Scaling backend infrastructure to meet the demands of a growing user base
Eliminating time-consuming manual infrastructure provisioning, service matching, and secrets management
Enabling developers to stand up infrastructure themselves as needed
Set it and forget it
As GitHub continued to make strategic infrastructure investments to pair with the platform’s growth, there was an opportunity to evolve its previous tech stack with something more flexible and agile. Focused on providing a first-class developer experience, the shift would enable a more agnostic solution with support across multiple clouds and platforms.
GitHub adopted HashiCorp Terraform, Consul, and Vault because the team wanted to run best-of-breed open source tools that could help the company scale its backend operations to meet the growing demands of its internal engineering teams and the customers that depend on GitHub’s products.
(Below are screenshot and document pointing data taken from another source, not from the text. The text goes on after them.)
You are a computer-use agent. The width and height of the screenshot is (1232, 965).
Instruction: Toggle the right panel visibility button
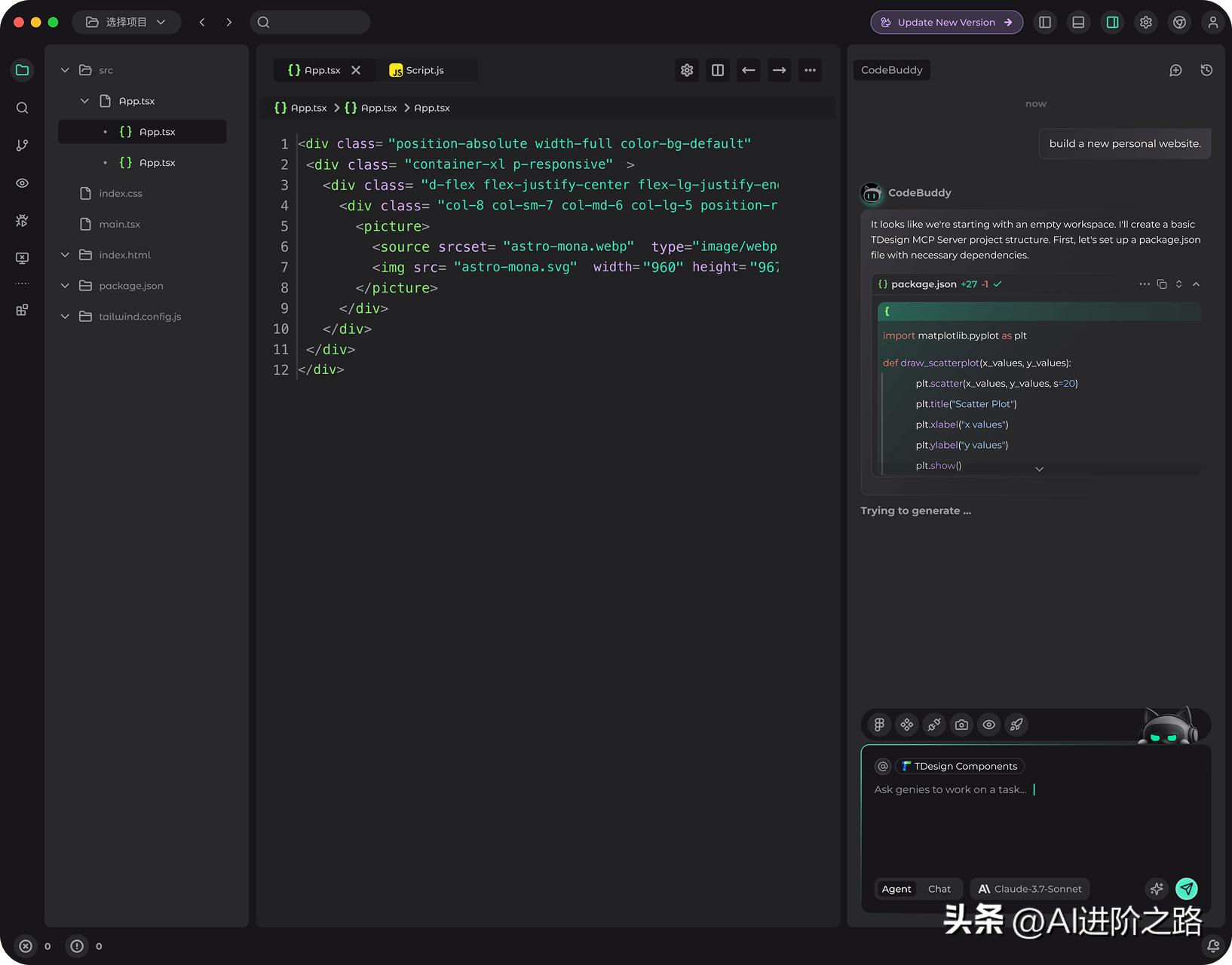[1112, 22]
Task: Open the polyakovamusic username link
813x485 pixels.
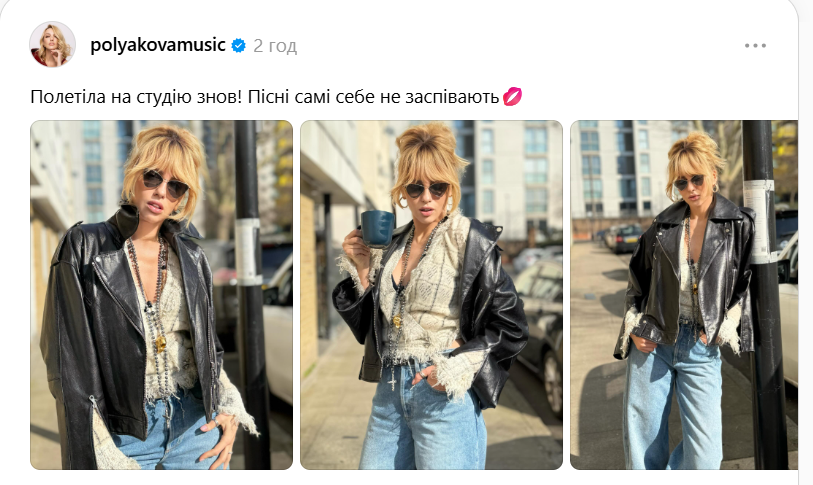Action: pos(158,45)
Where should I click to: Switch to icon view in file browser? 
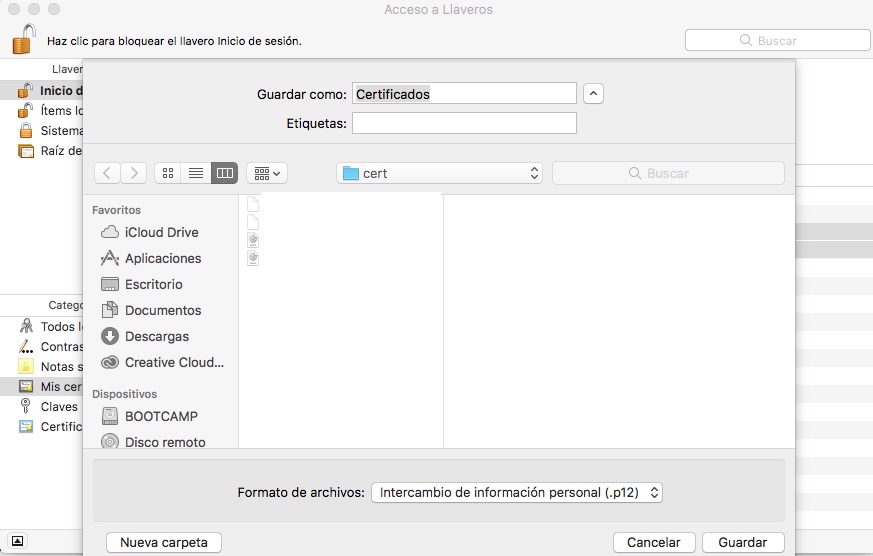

GitHub wanted to worry about effectively scaling their product, not spending time on problems that are already solved within the industry.
In particular, the company wanted established, proven tools that featured a range of automation capabilities and could work seamlessly with workloads across Azure, AWS, and Google Cloud.
“We knew we absolutely wanted infrastructure, discovery, and secrets management tools that could basically run themselves, with robust automation features and easy set up and configuration,” Sanders explains. “HashiCorp solutions are intuitive, easy to use, and just continue to work on their own after the initial set up, which frees us to focus on higher value strategies and activities.”
According to Aaron Brown, one of the company’s infrastructure software engineers, GitHub engineers use Terraform modules to make managing both AWS and Azure cloud resources more approachable and simpler for developers. To do this, Terraform provides workflows and configuration primitives that match up with how the team manages its data center and AWS resources. Now, when the team stands up infrastructure in its various clouds and its own internal data centers with bare metal and virtualized hosts, team members have the option to own and run their cloud resources or operate in environments managed by the infrastructure team.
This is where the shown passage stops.